Благодаря усилиям Планка и Эйнштейна стало ясно, что задача физики далеко не столь проста. Категории физики перестали восприниматься как абсолютная истина, выявленная в начале восемнадцатого столетия, а задачей физиков нашего времени стало пойти вспять по шагам ньютоновской науки, перенести наши количественные измерения окружающего мира в порядок, который начинается с эксперимента, а завершается новыми прогнозами наблюдений и соответствующими способами применения открытий на практике. Наблюдатель перестал быть сторонним регистратором своих объективных наблюдений, сделался, отчасти помимо своей воли, активным участником экспериментов. Согласно теории относительности и квантовой теории, роль наблюдателя при проведении наблюдений следует рассматривать как весьма существенную. Это открытие привело к рождению современного логического позитивизма[31].

Успехи математической физики заставили исследователей общества преисполниться ревности, пускай они едва ли понимали отчетливо интеллектуальную основу этой силы. Использование математических формул сопровождало развитие естественных наук и сделалось модным в науках общественных. Первобытные племена перенимали у Запада лишенные национальных примет одежды и парламентаризм, пребывая в необоснованной уверенности, будто эти магические облачения и обряды мгновенно позволят им приобщиться к современной культуре и технике, а экономисты завели привычку облекать свои весьма смутные рассуждения в строгий язык исчислений.

Поступая таким образом, они демонстрируют ту же недальновидность, какая свойственна новым африканским государствам, притязающим на равные права с бывшими метрополиями. Математика, которой пользуются социологи, и математическая физика, которую они берут за образец, есть математика и математическая физика 1850-х годов. Специалист по эконометрике может тщательно разработать оригинальную теорию спроса и предложения, управления товарными запасами, причин безработицы и пр., выказав при этом относительное или даже полное безразличие к методам, посредством которых эти изменчивые величины наблюдаются и измеряются. Такие количественные теории сегодня принимаются с тем же безоговорочным доверием, с каким физики менее просвещенного века, чем наш, относились к положениям ньютоновской физики. Лишь немногие экономисты сознают, что, если они действительно намерены подражать процедурам современной физики, а не просто перенимать их внешние черты, математическая экономика должна начинаться с критического пересмотра количественных характеристик и методов их накопления и измерения.

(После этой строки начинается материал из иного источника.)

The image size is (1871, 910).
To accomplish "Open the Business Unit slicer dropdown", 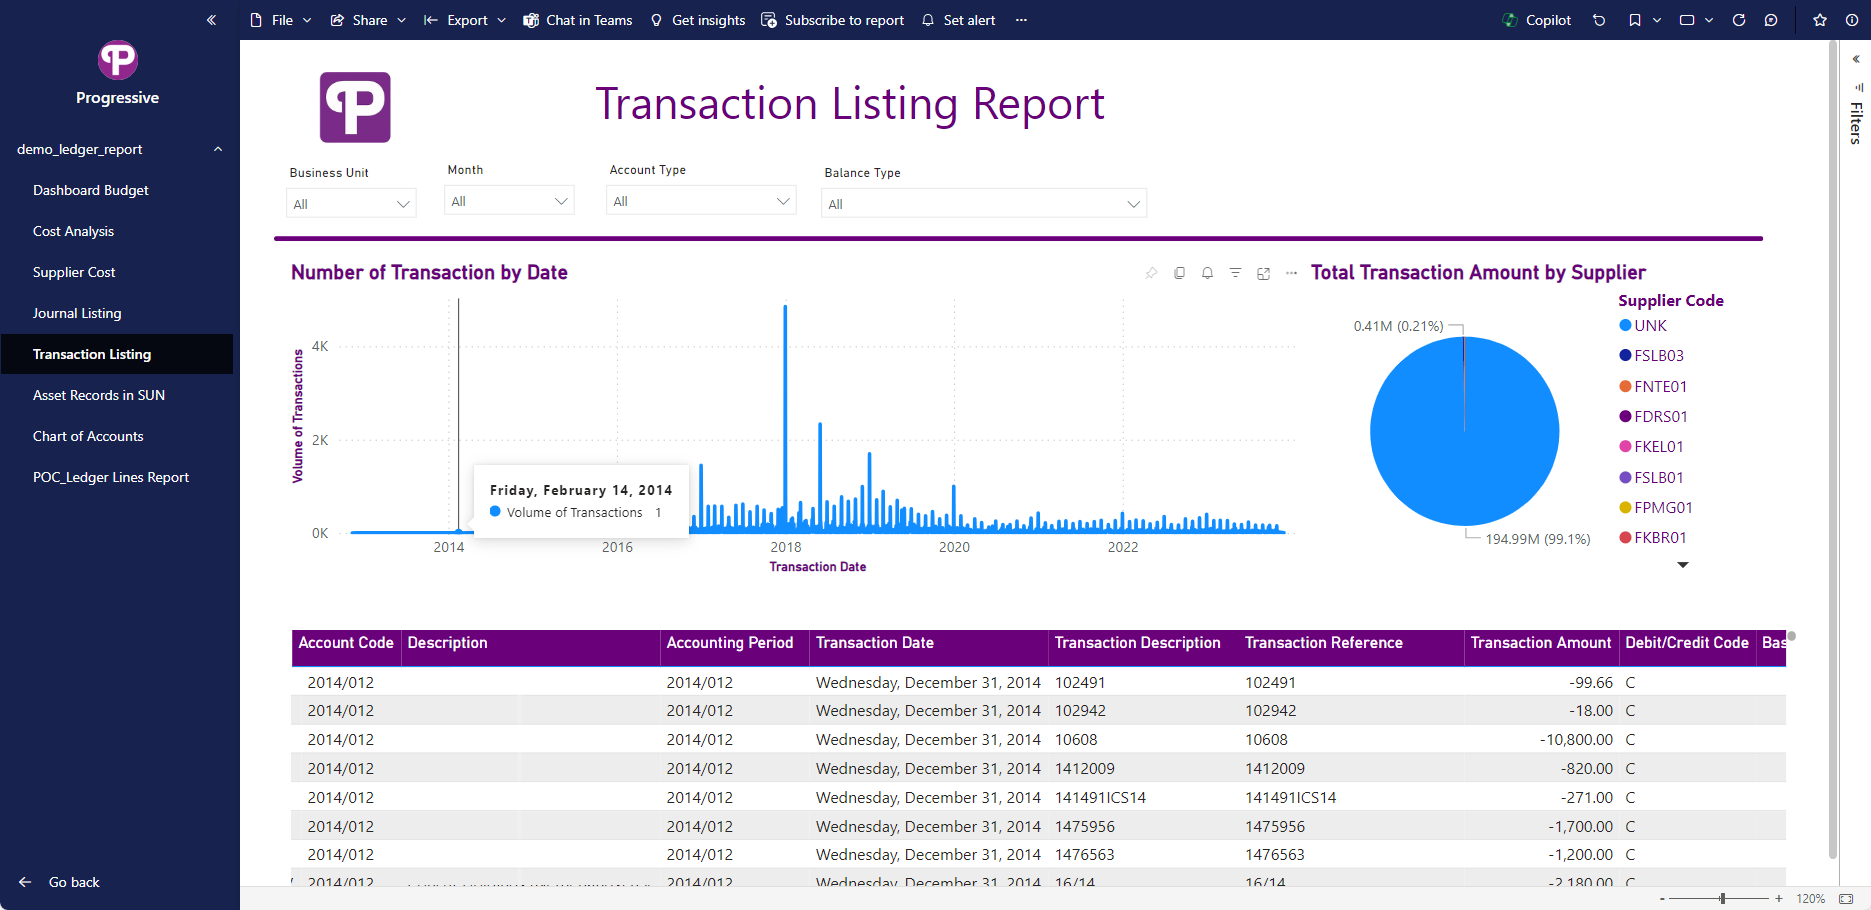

Накапливать надежные данные в физике трудно, однако намного труднее накаливать обширные своды экономических или социологических данных, с тем чтобы получить однородные показатели. Например, данные об объемах производства стали изменяют свое значение не только с каждым новым изобретением, которое изменяет технологию сталеварения, но и при каждой социальной или экономической перемене, оказывающей воздействие на бизнес и промышленность в целом, а в особенности — при каждом появлении технической новинки, изменяющей спрос на сталь или предложение и свойства конкурирующих материалов. К примеру, даже первый небоскреб, построенный из алюминия вместо стали, может определить весь будущий спрос на строительную сталь, как в свое время первое дизельное судно покончило с неоспоримым господством пароходов.

Следовательно, экономическая игра есть такая игра, где правила подлежат существенному пересмотру, скажем, каждые десять лет, и она вдобавок подозрительно напоминает королевский крокет из «Алисы в Стране чудес», о чем я уже писал. С учетом сказанного попросту бесполезно уделять пристальное внимание точности измерения величин, задействованных в такой игре. Приписывать особую точность подобным, расплывчатым по самой своей сути величинам бессмысленно и нечестно; любая попытка использовать строгие формулы для этих вольно определяемых величин представляет собой постыдную трату времени.